• **To be done**:
Reproduce the material word for word, from the line containing "Task: Click the 124 chest value for 1XL" through the end of the material, and leave the pictures out.

______________________________

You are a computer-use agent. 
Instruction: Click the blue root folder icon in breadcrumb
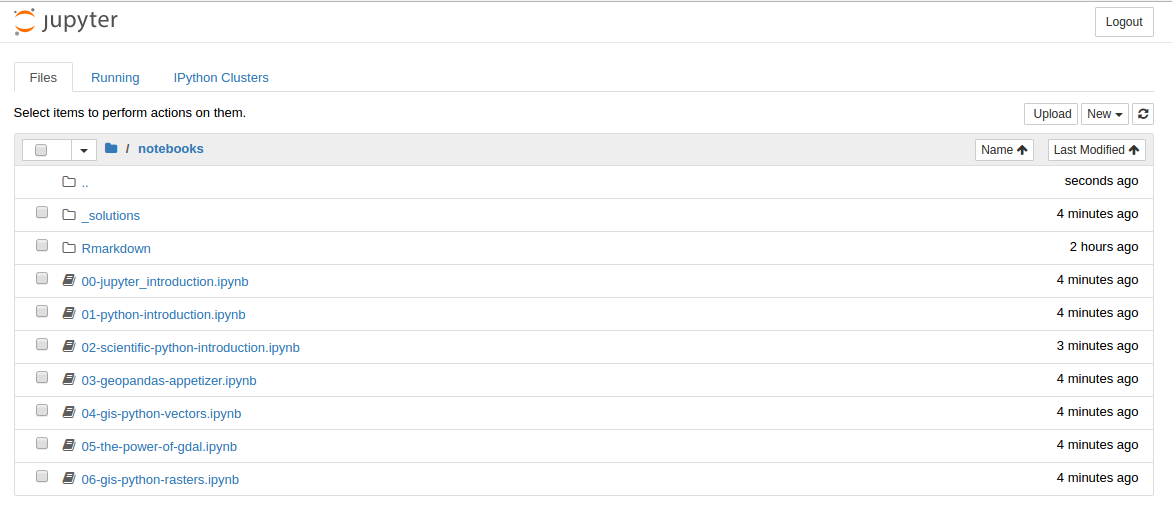[111, 148]
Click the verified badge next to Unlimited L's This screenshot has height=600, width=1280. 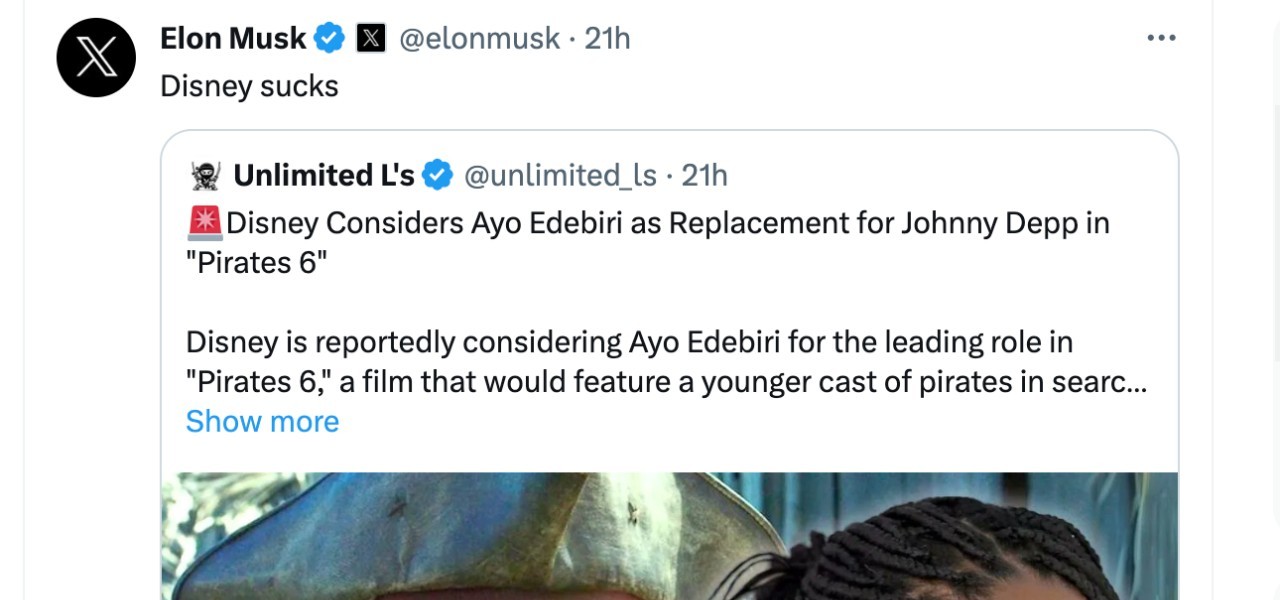[x=436, y=176]
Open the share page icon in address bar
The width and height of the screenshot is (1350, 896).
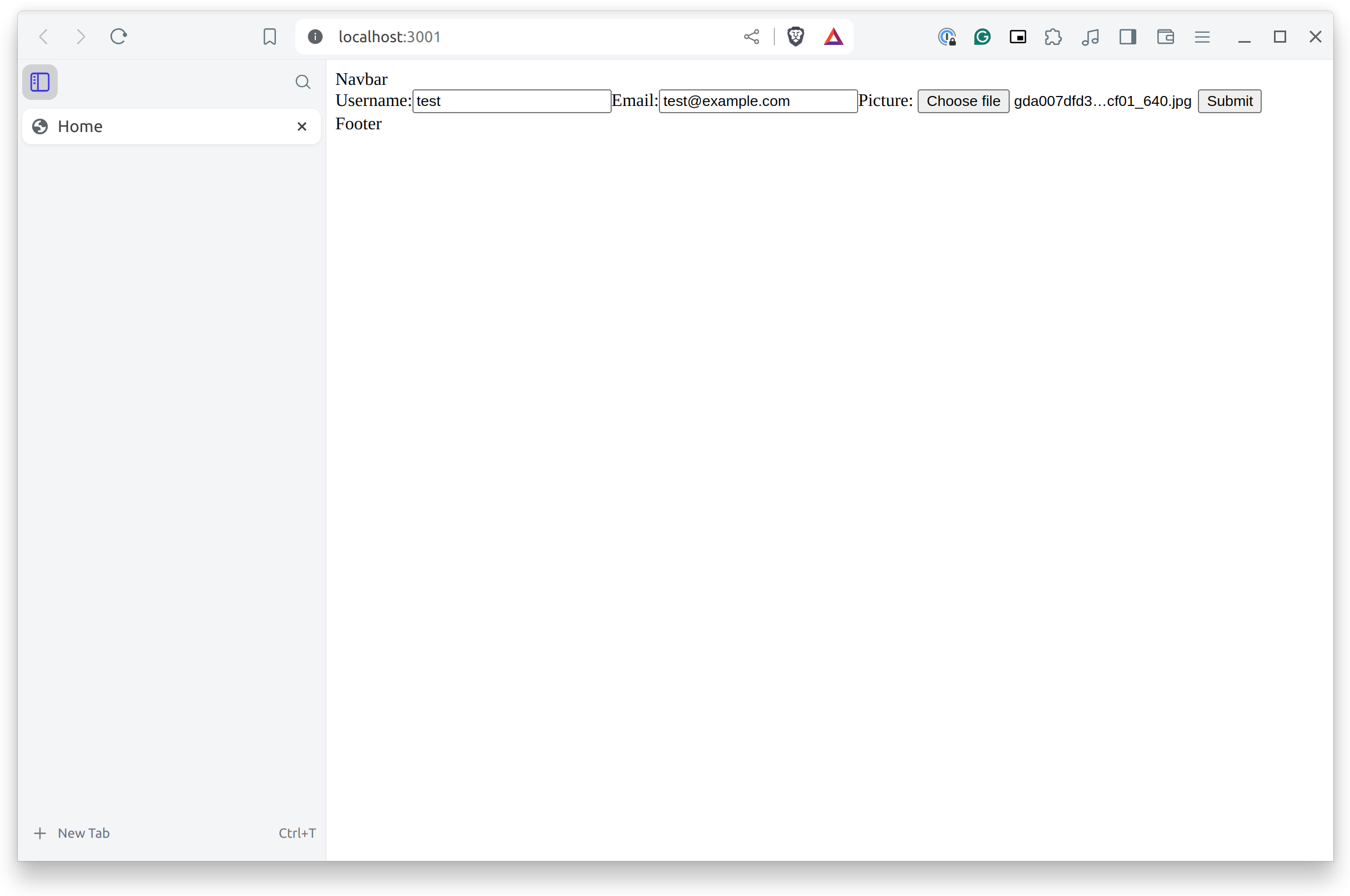coord(752,37)
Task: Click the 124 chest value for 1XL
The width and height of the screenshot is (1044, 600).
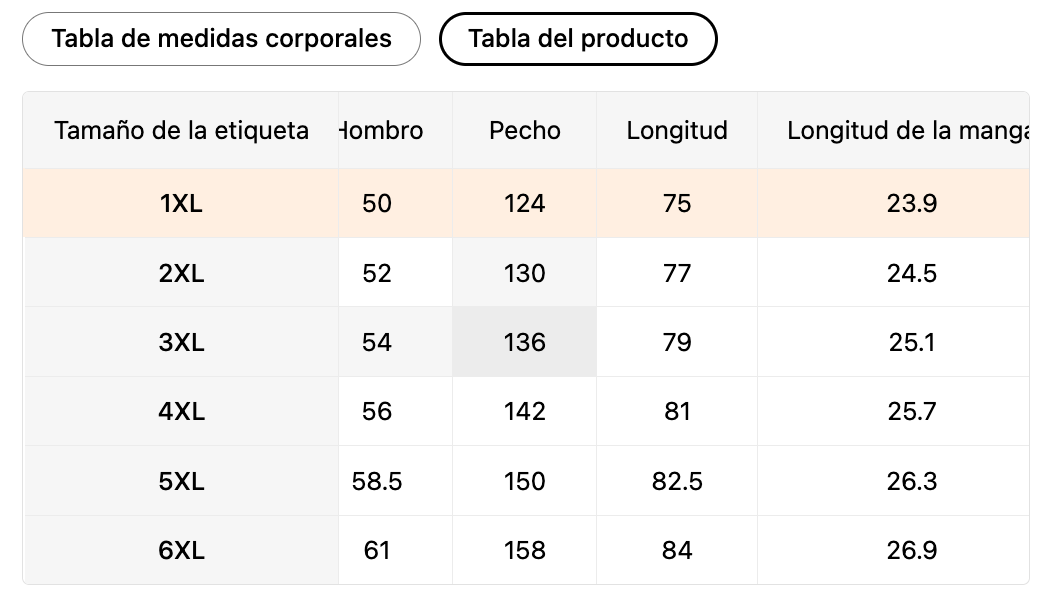Action: pos(525,204)

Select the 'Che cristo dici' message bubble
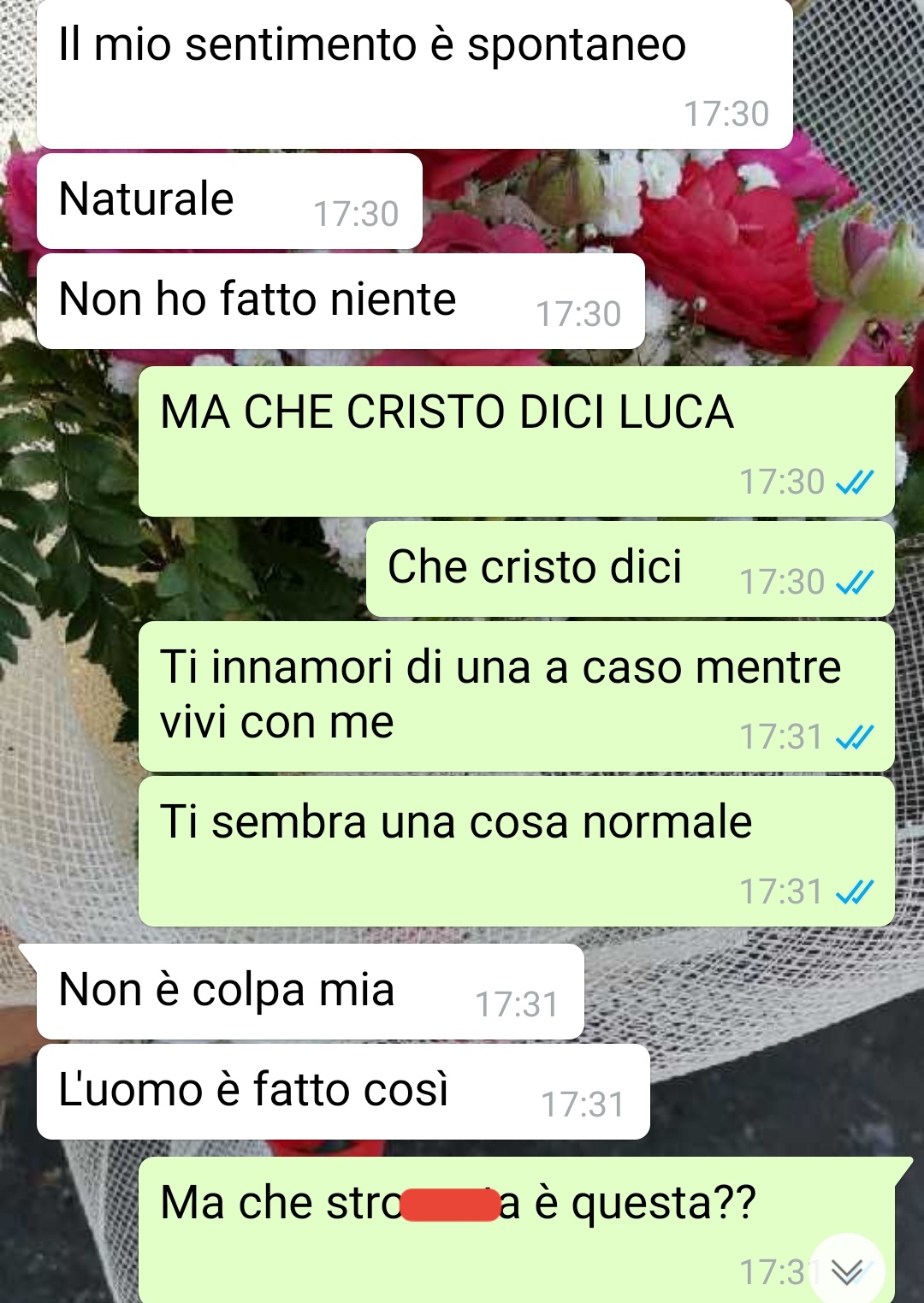(631, 569)
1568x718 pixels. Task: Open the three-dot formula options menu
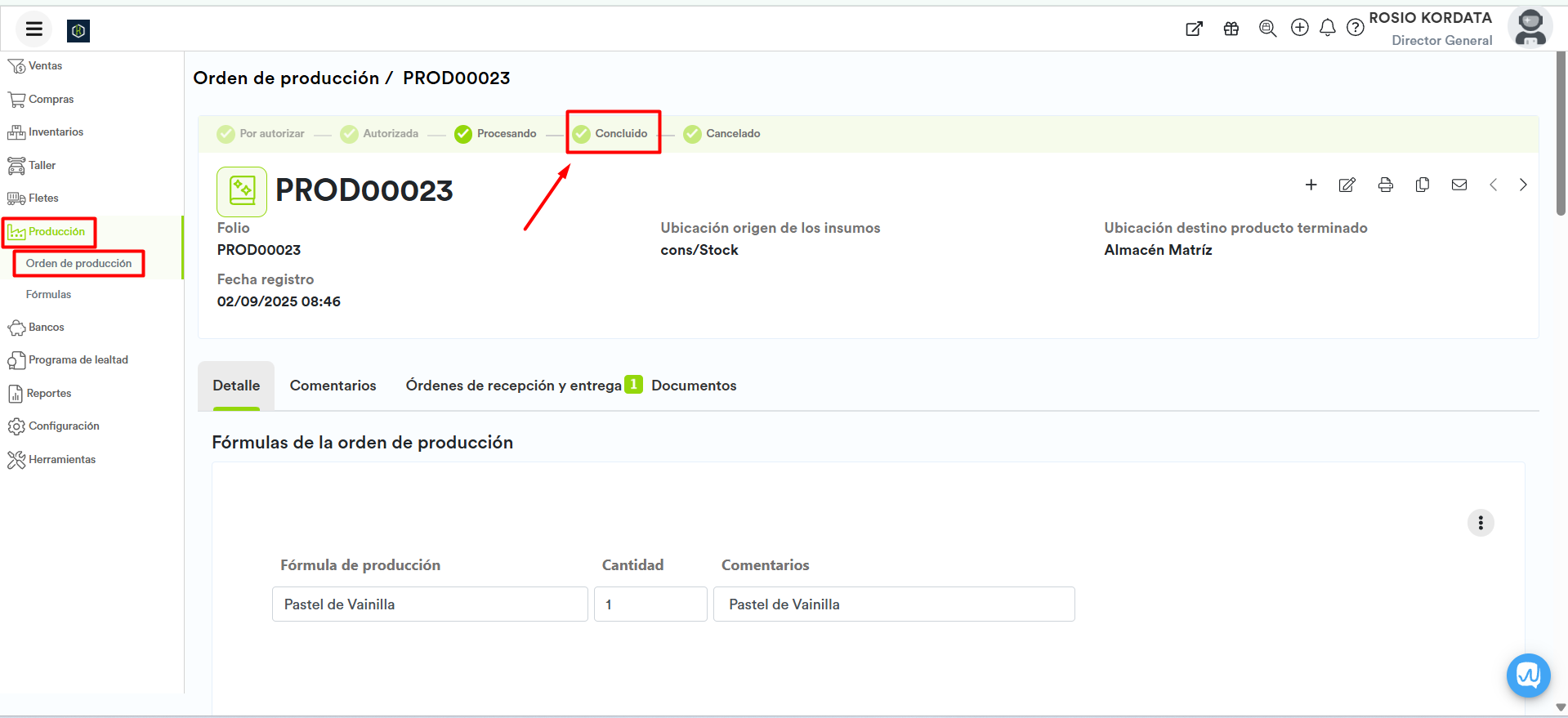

______________________________

• **Exercise response**:
Task: Click the 124 chest value for 1XL
The width and height of the screenshot is (1044, 600).
Action: pos(525,204)

Select the 'Che cristo dici' message bubble
(631, 569)
1568x718 pixels. Task: Open the three-dot formula options menu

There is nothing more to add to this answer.